Conversely, unordered interaction measurements do not imply any clear cause-and-effect directionality among the interacting genes or proteins. One example is a protein–protein interaction measured by Y2H or TAP–MS. Although these measurements distinguish which protein is the bait and which is the prey, these terms are technical and signify nothing with respect to a cause-and-effect biological ordering. Likewise, a synthetic-lethal interaction is an example of a genetic interaction that does not order the two interacting genes. Classifying an interaction as unordered does not mean that, in terms of cellular function, the interaction transmits information in both directions — only that the measurement technology is ambiguous with regard to the direction of biological signalling.

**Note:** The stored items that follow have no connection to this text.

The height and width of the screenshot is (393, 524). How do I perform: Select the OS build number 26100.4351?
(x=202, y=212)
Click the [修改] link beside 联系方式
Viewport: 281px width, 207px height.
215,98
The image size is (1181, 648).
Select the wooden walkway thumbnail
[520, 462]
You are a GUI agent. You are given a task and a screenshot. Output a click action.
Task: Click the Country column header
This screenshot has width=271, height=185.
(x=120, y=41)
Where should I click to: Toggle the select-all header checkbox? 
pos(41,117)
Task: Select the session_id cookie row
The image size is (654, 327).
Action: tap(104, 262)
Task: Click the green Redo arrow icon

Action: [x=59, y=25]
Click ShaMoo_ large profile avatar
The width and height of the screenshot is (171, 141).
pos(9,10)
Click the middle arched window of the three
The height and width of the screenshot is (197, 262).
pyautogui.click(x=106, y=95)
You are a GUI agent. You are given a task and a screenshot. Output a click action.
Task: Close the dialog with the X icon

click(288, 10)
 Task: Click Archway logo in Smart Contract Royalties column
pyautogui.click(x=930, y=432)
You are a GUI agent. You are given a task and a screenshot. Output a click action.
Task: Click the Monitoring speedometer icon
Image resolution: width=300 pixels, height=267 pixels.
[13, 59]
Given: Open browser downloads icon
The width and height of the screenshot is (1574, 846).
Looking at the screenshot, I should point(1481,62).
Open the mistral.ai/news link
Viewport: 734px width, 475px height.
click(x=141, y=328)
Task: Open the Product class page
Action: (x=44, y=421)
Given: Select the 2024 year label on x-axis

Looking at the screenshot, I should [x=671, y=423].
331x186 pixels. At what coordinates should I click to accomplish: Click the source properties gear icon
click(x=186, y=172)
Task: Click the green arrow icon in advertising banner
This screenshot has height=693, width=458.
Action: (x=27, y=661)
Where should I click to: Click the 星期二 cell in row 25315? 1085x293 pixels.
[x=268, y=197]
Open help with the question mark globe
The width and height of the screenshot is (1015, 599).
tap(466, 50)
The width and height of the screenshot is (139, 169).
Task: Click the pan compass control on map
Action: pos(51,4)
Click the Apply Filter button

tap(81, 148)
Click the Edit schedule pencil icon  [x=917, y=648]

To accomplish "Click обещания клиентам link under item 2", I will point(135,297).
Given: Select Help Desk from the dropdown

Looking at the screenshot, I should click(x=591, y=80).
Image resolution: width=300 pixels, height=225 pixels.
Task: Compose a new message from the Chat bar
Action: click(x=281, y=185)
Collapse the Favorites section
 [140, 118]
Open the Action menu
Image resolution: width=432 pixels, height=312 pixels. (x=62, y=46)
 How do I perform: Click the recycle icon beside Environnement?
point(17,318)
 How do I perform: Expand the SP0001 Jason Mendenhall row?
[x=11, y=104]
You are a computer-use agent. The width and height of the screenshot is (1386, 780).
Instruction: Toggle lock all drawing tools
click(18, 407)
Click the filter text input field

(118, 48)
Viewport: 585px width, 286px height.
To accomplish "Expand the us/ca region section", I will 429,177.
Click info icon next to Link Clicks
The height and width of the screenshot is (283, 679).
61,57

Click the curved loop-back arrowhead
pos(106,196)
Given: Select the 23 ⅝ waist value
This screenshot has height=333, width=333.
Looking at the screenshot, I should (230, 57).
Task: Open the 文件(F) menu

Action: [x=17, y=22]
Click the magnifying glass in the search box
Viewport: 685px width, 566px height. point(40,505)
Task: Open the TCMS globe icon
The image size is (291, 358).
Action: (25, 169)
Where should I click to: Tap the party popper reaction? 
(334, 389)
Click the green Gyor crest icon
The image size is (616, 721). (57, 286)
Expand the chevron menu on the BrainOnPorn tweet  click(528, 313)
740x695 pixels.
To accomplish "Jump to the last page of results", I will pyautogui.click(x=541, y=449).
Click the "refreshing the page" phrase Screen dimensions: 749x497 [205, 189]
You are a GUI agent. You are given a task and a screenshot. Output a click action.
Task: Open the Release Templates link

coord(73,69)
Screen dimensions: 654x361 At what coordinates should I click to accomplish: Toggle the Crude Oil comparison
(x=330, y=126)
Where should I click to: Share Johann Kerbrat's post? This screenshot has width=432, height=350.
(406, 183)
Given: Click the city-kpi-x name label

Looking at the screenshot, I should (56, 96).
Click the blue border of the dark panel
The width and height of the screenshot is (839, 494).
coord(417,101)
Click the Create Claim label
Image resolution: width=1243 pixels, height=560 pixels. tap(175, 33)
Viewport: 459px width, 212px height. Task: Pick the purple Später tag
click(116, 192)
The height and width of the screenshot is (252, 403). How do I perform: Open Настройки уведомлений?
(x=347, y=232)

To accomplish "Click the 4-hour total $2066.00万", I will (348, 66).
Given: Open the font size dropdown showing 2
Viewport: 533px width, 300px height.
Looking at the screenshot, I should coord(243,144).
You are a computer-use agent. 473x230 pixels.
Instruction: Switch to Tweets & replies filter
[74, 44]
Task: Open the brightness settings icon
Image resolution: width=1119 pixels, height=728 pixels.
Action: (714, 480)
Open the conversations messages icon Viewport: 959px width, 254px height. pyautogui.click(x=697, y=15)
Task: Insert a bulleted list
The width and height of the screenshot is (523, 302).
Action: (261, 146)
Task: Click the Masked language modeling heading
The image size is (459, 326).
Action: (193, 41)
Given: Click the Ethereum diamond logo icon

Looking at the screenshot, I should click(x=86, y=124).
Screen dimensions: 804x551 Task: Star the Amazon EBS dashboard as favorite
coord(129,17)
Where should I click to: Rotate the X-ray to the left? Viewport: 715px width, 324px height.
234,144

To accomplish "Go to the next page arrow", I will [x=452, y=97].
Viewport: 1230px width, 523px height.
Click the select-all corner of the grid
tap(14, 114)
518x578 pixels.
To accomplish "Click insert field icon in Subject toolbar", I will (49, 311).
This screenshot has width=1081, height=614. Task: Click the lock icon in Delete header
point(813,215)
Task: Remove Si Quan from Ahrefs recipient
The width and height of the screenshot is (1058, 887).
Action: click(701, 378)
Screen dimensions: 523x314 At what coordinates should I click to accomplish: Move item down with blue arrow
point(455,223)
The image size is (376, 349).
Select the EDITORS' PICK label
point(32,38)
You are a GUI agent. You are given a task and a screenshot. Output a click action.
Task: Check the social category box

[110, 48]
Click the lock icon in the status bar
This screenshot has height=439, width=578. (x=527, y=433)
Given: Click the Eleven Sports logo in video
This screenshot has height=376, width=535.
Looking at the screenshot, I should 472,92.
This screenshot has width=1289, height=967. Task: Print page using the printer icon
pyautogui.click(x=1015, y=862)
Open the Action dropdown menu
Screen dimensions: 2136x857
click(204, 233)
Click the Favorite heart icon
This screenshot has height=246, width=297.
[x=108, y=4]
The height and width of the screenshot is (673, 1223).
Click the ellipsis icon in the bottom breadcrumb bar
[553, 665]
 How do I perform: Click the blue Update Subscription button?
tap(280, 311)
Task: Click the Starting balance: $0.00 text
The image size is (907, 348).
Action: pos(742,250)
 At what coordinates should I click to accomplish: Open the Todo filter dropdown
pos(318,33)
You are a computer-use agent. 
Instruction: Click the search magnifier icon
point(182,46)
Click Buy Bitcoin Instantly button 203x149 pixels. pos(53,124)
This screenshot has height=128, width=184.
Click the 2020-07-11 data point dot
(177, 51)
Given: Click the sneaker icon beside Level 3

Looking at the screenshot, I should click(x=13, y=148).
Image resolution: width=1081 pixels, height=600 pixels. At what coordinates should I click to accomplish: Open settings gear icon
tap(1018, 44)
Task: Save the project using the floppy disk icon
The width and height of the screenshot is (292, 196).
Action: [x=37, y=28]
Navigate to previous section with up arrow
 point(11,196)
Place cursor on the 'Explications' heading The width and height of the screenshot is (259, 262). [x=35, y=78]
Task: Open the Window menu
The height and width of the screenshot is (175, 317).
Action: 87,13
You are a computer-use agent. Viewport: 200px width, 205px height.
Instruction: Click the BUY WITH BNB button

Transient versus stable interactions

Another means of classification relates to interaction dynamics — that is, distinguishing interactions that are transient in nature from those that form more stable linkages between proteins. Examples of transient interactions include kinase–substrate phosphorylation or condition-specific binding of a transcriptional regulator to DNA, whereas interactions among the cytoskeleton or the nuclear pore complex might be relatively more stable. It is likely that some interaction-measurement technologies are better at detecting transient rather than stable interactions, whereas the opposite might be true for other technologies: for instance, in vitro kinase assays are, by their nature, better suited to detect transient interactions, whereas coIP pull-downs using TAP–MS are better at detecting stable protein complexes. For many other measurement technologies, such as Y2H and chromatin immunoprecipitation combined with microarrays (ChIP–chip), it remains unclear whether the interactions that are identified are predominantly transient or stable. Various studies have suggested anecdotally that Y2H might be less able to detect transient interactions26,36, but to date no definitive evidence has been put forth. Another study reported marginal success in separating transient versus stable Y2H interactions by cross referencing with TAP–MS studies19.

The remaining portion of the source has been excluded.